5. Remind ourselves: We have no idea what another person has gone through or where they’re really coming from.
How many people were physically beaten in order to make them pray, pressured into wearing hijab, or sexually abused by a “religious” individual? Our minute interactions with individuals are not a gateway to their backgrounds and past struggles. We don’t know the pain they’re working through. And sometimes, due to those very painful experiences, people leave the practice of Islam or leave Islam completely. But then they sometimes choose to come back. And when they do, it will take time. They have to work through their emotions, the toxic relationships which originally caused the schism they experienced with Islam and the difficulty in finding a niche in a community after leaving it for some time. And all of that is jihad. Everyday they are waging internal battles.

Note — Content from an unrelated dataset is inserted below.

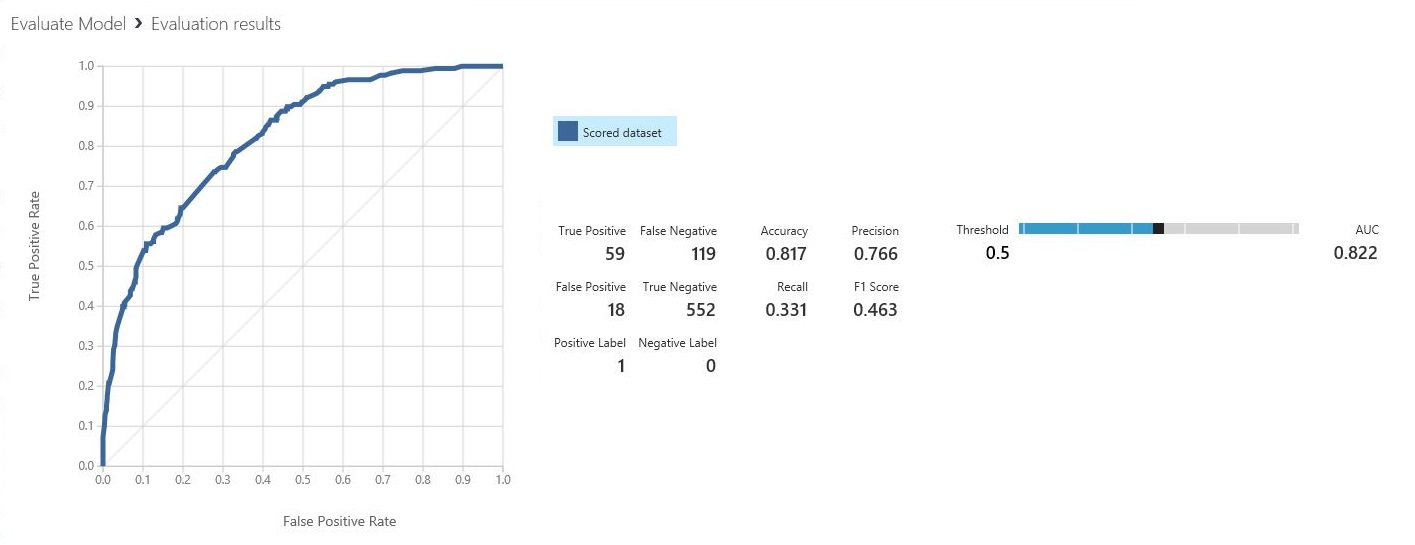
Task: Click the Precision value 0.766
Action: coord(875,254)
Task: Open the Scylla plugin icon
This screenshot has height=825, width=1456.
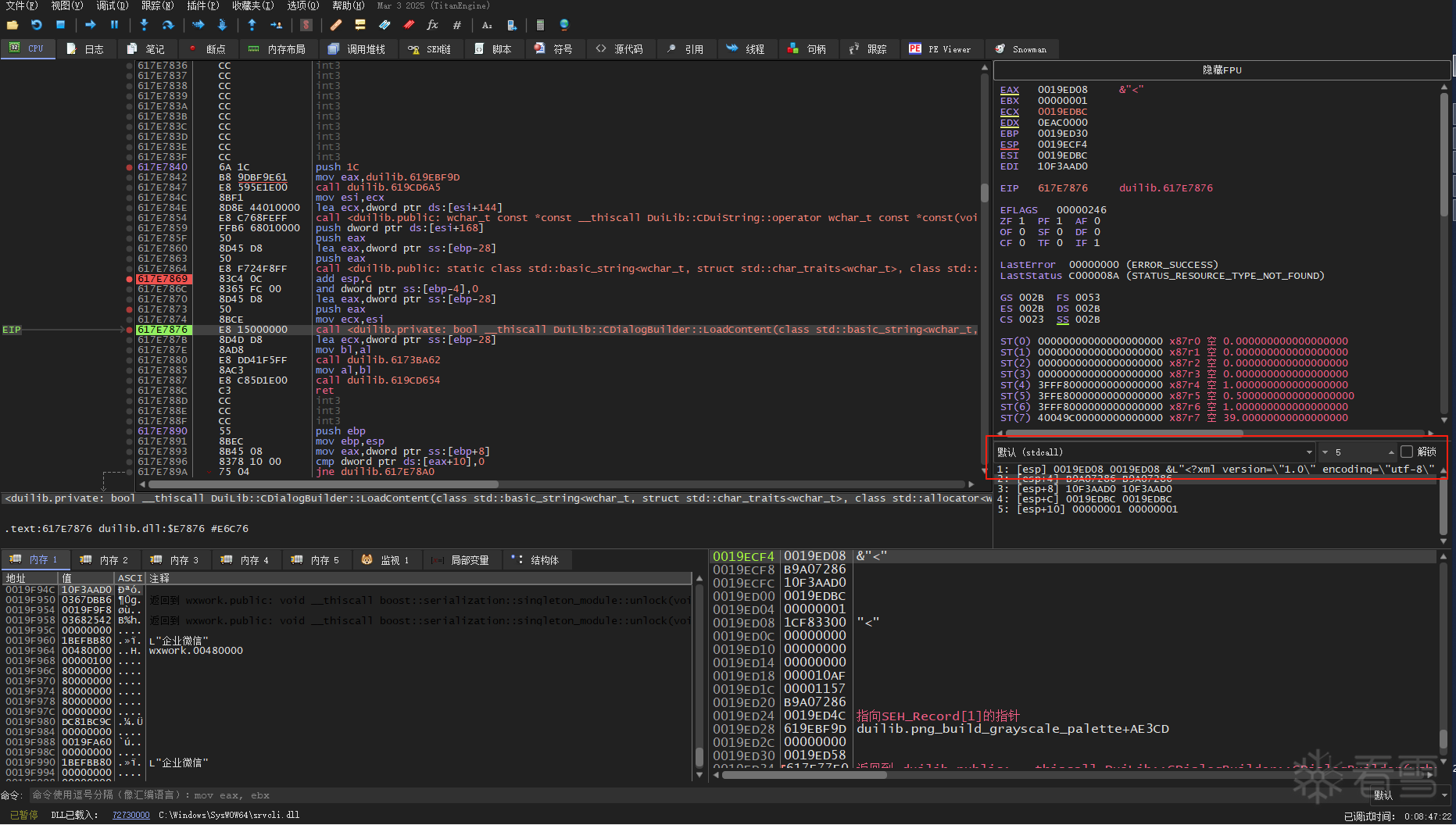Action: 306,25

What they go through cannot quite be compared with the young man or woman who was raised in a supportively religious household, who was a part of a nurturing mosque community, who was put in Islamic school since kindergarten and taken to Qur’an classes everyday. A twenty-year-old hafith (one who has memorized the entire Qur’an by heart) might be impressive and may God bless them and He has raised their status in a special way. But they may not necessarily be closer to God or earning more rewards from God than the struggling servant who has dealt with incredible hardship and is struggling to come back.
So, what can we do when that ‘holier than thou’ feeling creeps in?
Think: Omar, may God be pleased with him, used to be a hostile Islamophobe who would beat his servant for her belief in God. Now, he is known to us as one of those promised Paradise by the Prophet ﷺ himself. Would he have been our role model if we knew him before Islam? Maybe not. But look who he became. You know why? Because, by God’s guidance and mercy, he had a teacher and a community who helped him reach his full potential.
That’s what we need to be for others and allow others to be for us. Be a loving mentor. Be a supportive friend. Be an encouraging counselor. Be a shoulder to cry and lean on. Your awesome love for Islam and “Muslimness” will be communicated simply through your actions of being there for others in an uplifting, genuine way. If applicable, when someone is ready, that person will ask you about Islam and seek your help in becoming the best Muslim they can be, God willing. Or perhaps they’ll be more open to listening to your sincere, gentle advice on something you’re truly concerned about because of your love for them. This perspective does not mean we do not advise others when we’re concerned for them, it simply means we do so while withholding judgment and in a methodically wise way.
Be like the Prophet ﷺ. Engulf your heart so deeply in caring for people’s happiness in both worlds that it simply does not have space for judgment or arrogance. And perhaps, because of your sincere acceptance of another, you’ll soon find that very person being a means of guidance for your own self.